Treating fellow humans equally is essential. In academia, I often notice that professors are treated better than, say, PhD students because PhD students are not seen as "useful". They are unlikely to offer funding or publishing opportunities or be useful for networking. This attitude is something I cannot accept. 

I spent much of my childhood in a remote, rural area with many non-human beings. For many years, I was ashamed of talking about non-humans in business schools and seeing them as fellow beings. Thankfully, with new materialism, deep ecology and other strands of thought, attitudes are changing. But overall, I have learned to embrace my perspective. It is on me to develop it and communicate it, but not on me to change it. 

I do not compare my journey with anyone else's journey. Everyone has their own struggles, and at least I know mine well. I would not want to live like another fellow human. I am very happy with my life and the kind of human being I am. 

I do what I love, rather than what I think someone else would like me to do. 


In terms of sustainability, these are my learnings:

I see sustainable living as a journey, not a shift. A journey that takes time and is imperfect. But there are practices, principles and habits that are helpful. One of the most helpful tools for me was developing a "sufficiency list". It's a playful list of objects that make my life genuinely comfortable. Doing this autoethnography helped me a lot too in reflecting on my own practice and struggles. I always encourage my fellow humans to do something like this. Naturally, it does not have to be public. I made it public because I use it as my data in my academic work, and I believe in transparency of research. 

Living with less feels wonderful. I have not experienced any downsides of voluntary simplicity. Perhaps apart from some men saying that I am not trying hard enough to be attractive to them. This is right, since becoming attractive to men is not the meaning of my life. Living with less creates harmony, helps me avoid overstimulation. I can make much better choices in every domain of my consumption. Importantly, I can save some money to be able to withdraw from employment for a while, if I so need for my spiritual growth. 

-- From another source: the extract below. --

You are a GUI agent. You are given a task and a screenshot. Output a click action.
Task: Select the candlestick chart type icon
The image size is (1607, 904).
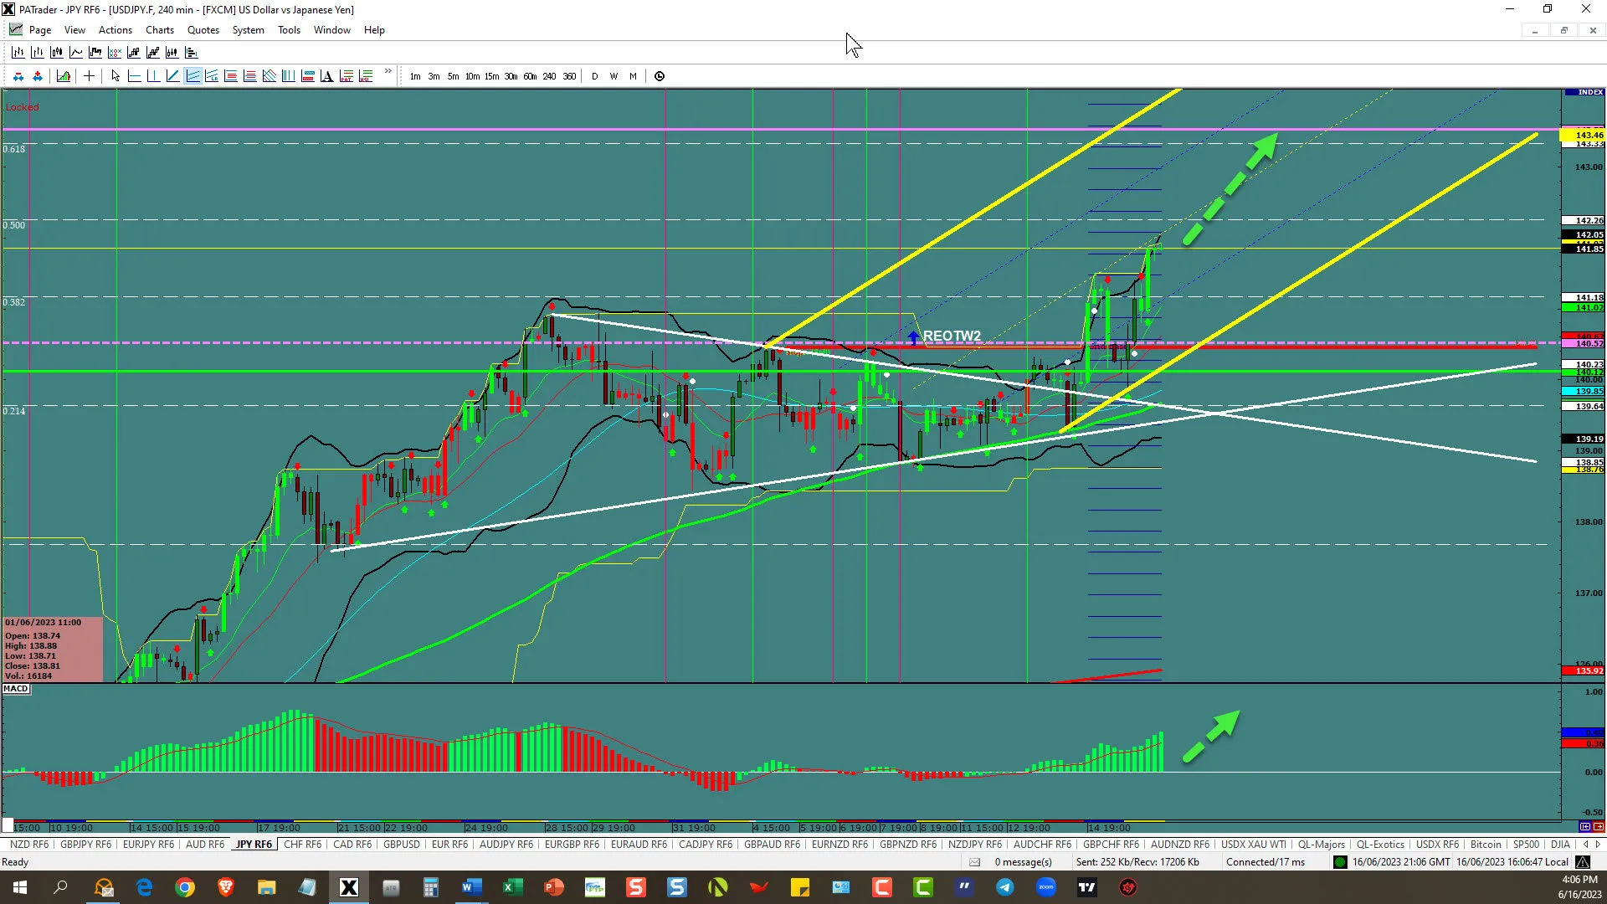[57, 52]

Something that helped me is identifying clearly the principles that I live by (such as harmony, simplicity, sufficiency, care, gentleness). Many find capitalism difficult to navigate because of various pressures such as to sell one's labour or to consume. Identifying concrete principles will not immediately bring capitalism to an end, but it can help a human being live within it better, with more integrity, more authentically, while of course also transforming social structures. For example, if I am unhappy with overconsumption, I do not want to simply complain that it exists. I want to practise extreme minimalism, wear the same thing every day, walk barefoot, avoid branded goods and so on. If I am unhappy with competitiveness within academia, I will collaborate with my fellow humans. I will meet with students rather than only with professors.